***** Input records *****
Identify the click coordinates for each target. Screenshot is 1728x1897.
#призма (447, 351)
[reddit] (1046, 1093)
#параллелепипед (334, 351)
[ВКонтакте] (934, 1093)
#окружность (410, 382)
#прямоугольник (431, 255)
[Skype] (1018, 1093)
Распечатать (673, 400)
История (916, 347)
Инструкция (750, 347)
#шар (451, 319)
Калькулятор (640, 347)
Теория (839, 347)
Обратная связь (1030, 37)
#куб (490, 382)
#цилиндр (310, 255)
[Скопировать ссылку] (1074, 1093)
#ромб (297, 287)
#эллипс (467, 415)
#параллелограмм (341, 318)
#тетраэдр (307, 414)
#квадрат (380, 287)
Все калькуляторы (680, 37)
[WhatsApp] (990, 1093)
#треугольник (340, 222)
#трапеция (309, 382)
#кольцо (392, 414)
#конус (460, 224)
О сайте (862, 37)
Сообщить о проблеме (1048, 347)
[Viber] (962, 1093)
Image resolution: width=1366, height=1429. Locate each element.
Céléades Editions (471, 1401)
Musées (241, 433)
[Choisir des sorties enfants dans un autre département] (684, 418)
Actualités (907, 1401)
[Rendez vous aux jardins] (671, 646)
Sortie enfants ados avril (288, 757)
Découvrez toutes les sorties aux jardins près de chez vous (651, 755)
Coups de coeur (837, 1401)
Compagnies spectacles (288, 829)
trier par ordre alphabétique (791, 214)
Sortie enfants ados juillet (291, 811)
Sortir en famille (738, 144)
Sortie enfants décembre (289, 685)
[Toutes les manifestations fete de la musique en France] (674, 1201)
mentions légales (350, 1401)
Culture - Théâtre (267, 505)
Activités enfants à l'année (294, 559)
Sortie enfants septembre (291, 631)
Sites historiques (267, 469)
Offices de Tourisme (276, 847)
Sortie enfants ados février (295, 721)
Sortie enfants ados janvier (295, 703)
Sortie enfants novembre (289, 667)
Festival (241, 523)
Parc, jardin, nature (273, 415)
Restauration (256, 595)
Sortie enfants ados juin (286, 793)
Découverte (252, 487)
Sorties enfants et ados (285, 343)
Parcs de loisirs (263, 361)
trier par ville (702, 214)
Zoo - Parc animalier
*****
_Exercise objective:_ The answer must restate all of the entries exactly.

_Solution to this task:_
Identify the click coordinates for each target. Screenshot is 1728x1897.
#призма (447, 351)
[reddit] (1046, 1093)
#параллелепипед (334, 351)
[ВКонтакте] (934, 1093)
#окружность (410, 382)
#прямоугольник (431, 255)
[Skype] (1018, 1093)
Распечатать (673, 400)
История (916, 347)
Инструкция (750, 347)
#шар (451, 319)
Калькулятор (640, 347)
Теория (839, 347)
Обратная связь (1030, 37)
#куб (490, 382)
#цилиндр (310, 255)
[Скопировать ссылку] (1074, 1093)
#ромб (297, 287)
#эллипс (467, 415)
#параллелограмм (341, 318)
#тетраэдр (307, 414)
#квадрат (380, 287)
Все калькуляторы (680, 37)
[WhatsApp] (990, 1093)
#треугольник (340, 222)
#трапеция (309, 382)
#кольцо (392, 414)
#конус (460, 224)
О сайте (862, 37)
Сообщить о проблеме (1048, 347)
[Viber] (962, 1093)
Image resolution: width=1366, height=1429. Locate each element.
Céléades Editions (471, 1401)
Musées (241, 433)
[Choisir des sorties enfants dans un autre département] (684, 418)
Actualités (907, 1401)
[Rendez vous aux jardins] (671, 646)
Sortie enfants ados avril (288, 757)
Découvrez toutes les sorties aux jardins près de chez vous (651, 755)
Coups de coeur (837, 1401)
Compagnies spectacles (288, 829)
trier par ordre alphabétique (791, 214)
Sortie enfants ados juillet (291, 811)
Sortir en famille (738, 144)
Sortie enfants décembre (289, 685)
[Toutes les manifestations fete de la musique en France] (674, 1201)
mentions légales (350, 1401)
Culture - Théâtre (267, 505)
Activités enfants à l'année (294, 559)
Sortie enfants septembre (291, 631)
Sites historiques (267, 469)
Offices de Tourisme (276, 847)
Sortie enfants ados février (295, 721)
Sortie enfants ados janvier (295, 703)
Sortie enfants novembre (289, 667)
Festival (241, 523)
Parc, jardin, nature (273, 415)
Restauration (256, 595)
Sortie enfants ados juin (286, 793)
Découverte (252, 487)
Sorties enfants et ados (285, 343)
Parcs de loisirs (263, 361)
trier par ville (702, 214)
Zoo - Parc animalier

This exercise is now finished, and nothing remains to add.